WORK INSTRUCTIONS:
From the records below, copy out exactly the lines from the one containing "The height and width of the screenshot is (600, 364)." to the one containing "Task: Filter heroes by 'Xạ thủ' tab", both included. Add nothing else.

-------- DATA

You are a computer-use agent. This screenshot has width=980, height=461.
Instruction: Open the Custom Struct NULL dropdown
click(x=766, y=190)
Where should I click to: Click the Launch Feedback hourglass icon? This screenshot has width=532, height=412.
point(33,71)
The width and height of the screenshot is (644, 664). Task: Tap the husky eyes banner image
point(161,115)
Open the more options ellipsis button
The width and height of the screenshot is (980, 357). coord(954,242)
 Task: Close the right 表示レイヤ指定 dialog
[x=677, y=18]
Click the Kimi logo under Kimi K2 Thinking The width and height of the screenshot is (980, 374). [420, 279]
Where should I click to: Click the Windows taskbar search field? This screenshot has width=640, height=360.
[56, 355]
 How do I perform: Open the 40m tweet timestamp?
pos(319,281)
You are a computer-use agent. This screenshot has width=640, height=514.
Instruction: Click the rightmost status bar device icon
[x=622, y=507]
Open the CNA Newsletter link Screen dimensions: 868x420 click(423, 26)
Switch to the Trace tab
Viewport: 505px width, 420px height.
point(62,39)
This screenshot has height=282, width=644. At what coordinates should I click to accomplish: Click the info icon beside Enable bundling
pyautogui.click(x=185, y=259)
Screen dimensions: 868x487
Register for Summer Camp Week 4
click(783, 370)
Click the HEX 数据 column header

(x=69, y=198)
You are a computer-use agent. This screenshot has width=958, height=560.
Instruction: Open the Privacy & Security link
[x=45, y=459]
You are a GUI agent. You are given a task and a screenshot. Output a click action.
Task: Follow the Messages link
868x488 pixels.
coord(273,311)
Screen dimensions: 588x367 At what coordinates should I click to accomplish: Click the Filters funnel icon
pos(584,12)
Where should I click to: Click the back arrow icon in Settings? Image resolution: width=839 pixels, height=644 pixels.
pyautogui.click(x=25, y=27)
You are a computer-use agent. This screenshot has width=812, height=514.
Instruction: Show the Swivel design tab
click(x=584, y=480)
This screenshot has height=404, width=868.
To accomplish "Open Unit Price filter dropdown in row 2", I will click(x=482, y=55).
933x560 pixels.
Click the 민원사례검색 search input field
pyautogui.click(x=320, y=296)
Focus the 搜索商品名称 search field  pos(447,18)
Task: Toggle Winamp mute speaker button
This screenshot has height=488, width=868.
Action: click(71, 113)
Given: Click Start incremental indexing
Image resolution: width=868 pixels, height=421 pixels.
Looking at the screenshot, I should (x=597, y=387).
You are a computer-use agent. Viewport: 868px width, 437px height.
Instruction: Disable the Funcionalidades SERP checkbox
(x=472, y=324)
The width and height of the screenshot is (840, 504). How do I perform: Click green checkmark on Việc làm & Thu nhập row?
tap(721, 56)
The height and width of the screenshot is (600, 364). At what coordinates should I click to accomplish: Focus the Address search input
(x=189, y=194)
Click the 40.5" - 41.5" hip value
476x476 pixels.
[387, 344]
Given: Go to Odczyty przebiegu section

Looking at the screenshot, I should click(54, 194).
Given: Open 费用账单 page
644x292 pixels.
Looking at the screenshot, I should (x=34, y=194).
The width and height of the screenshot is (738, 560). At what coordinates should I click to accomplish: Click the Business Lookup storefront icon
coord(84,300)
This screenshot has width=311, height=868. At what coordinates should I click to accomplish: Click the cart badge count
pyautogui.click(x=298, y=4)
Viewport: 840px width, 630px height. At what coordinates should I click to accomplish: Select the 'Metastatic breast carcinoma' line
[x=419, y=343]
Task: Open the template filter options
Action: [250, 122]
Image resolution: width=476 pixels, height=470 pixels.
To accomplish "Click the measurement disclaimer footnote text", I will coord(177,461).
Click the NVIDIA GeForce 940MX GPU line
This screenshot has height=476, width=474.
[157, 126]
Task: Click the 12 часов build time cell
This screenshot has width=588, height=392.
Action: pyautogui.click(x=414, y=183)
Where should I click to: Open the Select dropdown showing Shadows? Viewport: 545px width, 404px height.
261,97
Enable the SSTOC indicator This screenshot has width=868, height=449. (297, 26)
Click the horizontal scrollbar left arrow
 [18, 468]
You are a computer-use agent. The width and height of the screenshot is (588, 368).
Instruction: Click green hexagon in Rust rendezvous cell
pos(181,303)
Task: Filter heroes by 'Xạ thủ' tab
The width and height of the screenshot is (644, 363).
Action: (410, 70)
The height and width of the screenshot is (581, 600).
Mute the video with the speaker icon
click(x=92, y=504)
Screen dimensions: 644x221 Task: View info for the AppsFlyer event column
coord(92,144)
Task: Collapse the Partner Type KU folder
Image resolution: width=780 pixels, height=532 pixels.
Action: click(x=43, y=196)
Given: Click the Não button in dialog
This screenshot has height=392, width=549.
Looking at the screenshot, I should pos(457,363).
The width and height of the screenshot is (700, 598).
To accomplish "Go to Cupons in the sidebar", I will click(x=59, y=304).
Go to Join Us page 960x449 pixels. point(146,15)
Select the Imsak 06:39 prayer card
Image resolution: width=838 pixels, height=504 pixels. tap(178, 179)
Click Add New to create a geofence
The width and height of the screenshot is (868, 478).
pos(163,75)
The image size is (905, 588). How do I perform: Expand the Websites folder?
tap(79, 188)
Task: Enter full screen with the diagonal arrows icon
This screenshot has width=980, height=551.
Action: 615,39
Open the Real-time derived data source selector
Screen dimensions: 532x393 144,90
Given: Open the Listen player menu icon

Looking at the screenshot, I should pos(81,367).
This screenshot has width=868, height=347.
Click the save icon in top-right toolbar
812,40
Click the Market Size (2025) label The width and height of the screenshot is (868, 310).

----------------

RESULT OF THE TASK:
The height and width of the screenshot is (600, 364). At what coordinates should I click to accomplish: Focus the Address search input
(x=189, y=194)
Click the 40.5" - 41.5" hip value
476x476 pixels.
[387, 344]
Given: Go to Odczyty przebiegu section

Looking at the screenshot, I should click(54, 194).
Given: Open 费用账单 page
644x292 pixels.
Looking at the screenshot, I should (x=34, y=194).
The width and height of the screenshot is (738, 560). At what coordinates should I click to accomplish: Click the Business Lookup storefront icon
coord(84,300)
This screenshot has width=311, height=868. At what coordinates should I click to accomplish: Click the cart badge count
pyautogui.click(x=298, y=4)
Viewport: 840px width, 630px height. At what coordinates should I click to accomplish: Select the 'Metastatic breast carcinoma' line
[x=419, y=343]
Task: Open the template filter options
Action: [250, 122]
Image resolution: width=476 pixels, height=470 pixels.
To accomplish "Click the measurement disclaimer footnote text", I will coord(177,461).
Click the NVIDIA GeForce 940MX GPU line
This screenshot has height=476, width=474.
[157, 126]
Task: Click the 12 часов build time cell
This screenshot has width=588, height=392.
Action: pyautogui.click(x=414, y=183)
Where should I click to: Open the Select dropdown showing Shadows? Viewport: 545px width, 404px height.
261,97
Enable the SSTOC indicator This screenshot has width=868, height=449. (297, 26)
Click the horizontal scrollbar left arrow
 [18, 468]
You are a computer-use agent. The width and height of the screenshot is (588, 368).
Instruction: Click green hexagon in Rust rendezvous cell
pos(181,303)
Task: Filter heroes by 'Xạ thủ' tab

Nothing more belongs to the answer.